Pemerintah akan mendorong pengembangan industri petrokimia di Blok Masela, Maluku. Industri ini dianggap memiliki nilai ekonomi yang tinggi dan mampu menekan impor produk turunan dari industri tersebut, salah satunya plastik.

‎Sebelumnya, Menteri Perencanaan Pembangunan Nasional (PPN)/Bappenas Bambang Brodjonegoro mengatakan, pemerintah tengah memikirkan pengembangan industri yang cocok dan memiliki nilai ekonomi yang tinggi di sekitar Blok Masela. Salah satu sektor industri yang dinilai berpotensi besar yaitu petrokimia.

"Kita harus pikirkan kegiatan ekonomi atau industri yang akan timbul setelah ada LNG Masela ini," ujar dia.

Bambang mengungkapkan, selama ini pengembangan lapangan gas bumi selalu diikuti dengan pembangunan industri pupuk. ‎Hal tersebut terjadi di Aceh dengan adanya industri Pupuk Iskandar Muda dan di Bontang dengan pupuk Kaltim.

"Kalau pupuk agak problematik, karena pupuk seolah-oleh harus ada kalau ada gas.
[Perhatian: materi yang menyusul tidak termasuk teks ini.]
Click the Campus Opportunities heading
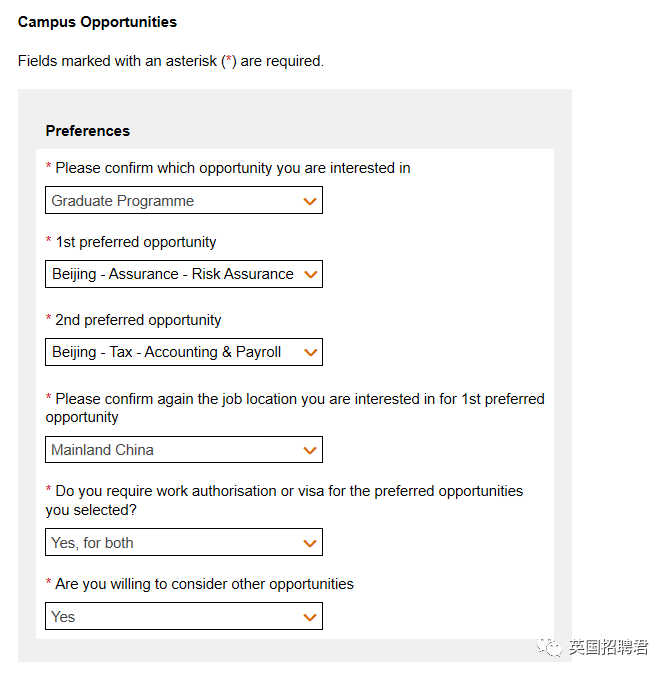 (x=97, y=22)
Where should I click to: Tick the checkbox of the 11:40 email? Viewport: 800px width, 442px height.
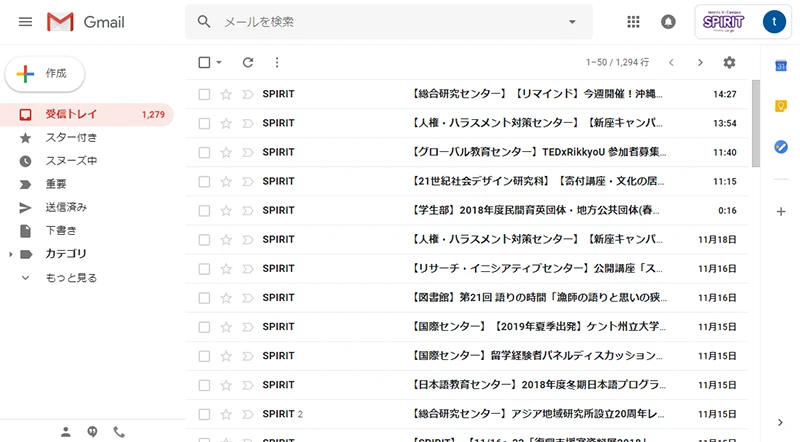[204, 152]
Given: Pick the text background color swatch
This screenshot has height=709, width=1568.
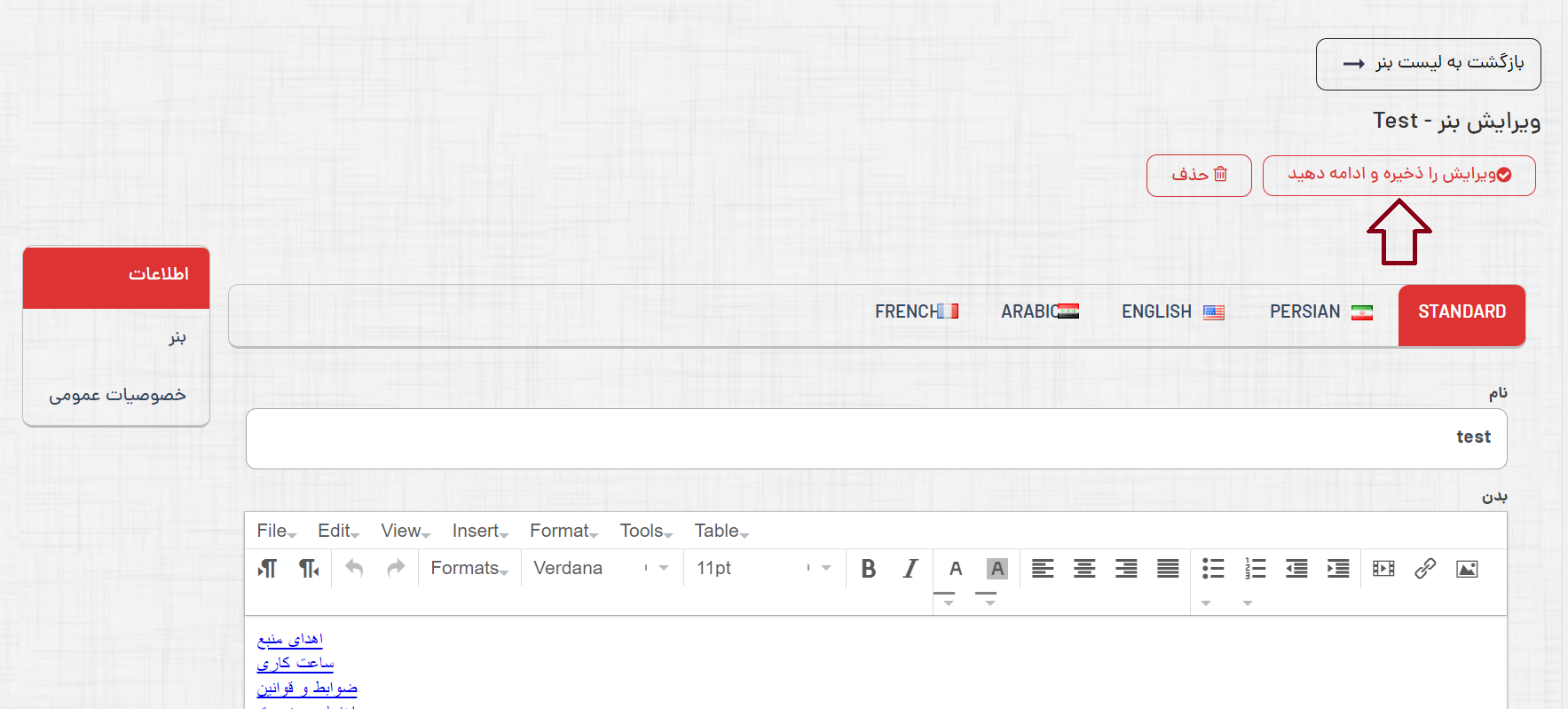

Makanya ada pupuk Iskandar Muda di Aceh, pupuk Kaltim di Bontang, di Tangguh lagi berpikir untuk bikin pabrik pupuk, karena gas itu cocok sekali untuk bangun industri pupuk," dia  menjelaskan.

Namun jika semua kawasan di sekitar blok gas bumi di Indonesia dibangun industri pupuk, maka nilai ekonominya akan semakin turun. Sebab akan terjadi kelebihan pasokan pupuk di dalam negeri, sedangkan Indonesia belum mempunyai peta jalan (roadmap) untuk ekspor produk pupuk.

"Pertanyaannya, apakah produksi perlu sebesar itu? Atau kita memang sudah punya roadmap mau jadi eksportir pupuk. Itu harus ditekankan, jangan seolah otomatis ada gas bikin pupuk. Nanti mau dijual ke mana kalau ternyata produksinya berlebih dibandingkan kebutuhan. Apalagi kita tidak punya strategi untuk mengekspor," jelas dia.

Sebab itu, lanjut Bambang, industri yang cocok berdekatan dengan pengembangan lapangan gas bumi dan sangat dibutuhkan ‎keberadaannya di dalam negeri yaitu industri petrokimia.

"Yang memang sangat cocok sebagai lanjutan gas dan sangat economical adalah petrokimia karena kita impor petrokimia luar biasa besar dan menggerus devisa. Jadi keberadaan petrokimia nanti di Tangguh atau Masela itu akan mengurangi kebutuhan impor," tutur dia.

Selain itu, kata dia, keberadaan industri petrokimia juga masuk dalam strategi industri nasional. Sebab, adanya industri ini akan mendorong pengembangan industri turunannya seperti industri plastik dan industri tekstil.

‎"Bicara strategi industri nasional, kita bukan bikin industri tekstil atau industri hilir dan segala macam, yang penting industri dasar, karena selain besi baja juga petrokimia. Kenapa? Karena botol saja pakai plastik, itu dari turunannya petrokimia. Baju yang kita pakai ini benangnya ada yang pakai kapas, tapi banyak juga yang dari fiber, dari turunan petrokimia. Jadi ini industri dasar dan menjadi kebutuhan. Ini industri yang harus ada di situ," tandas dia.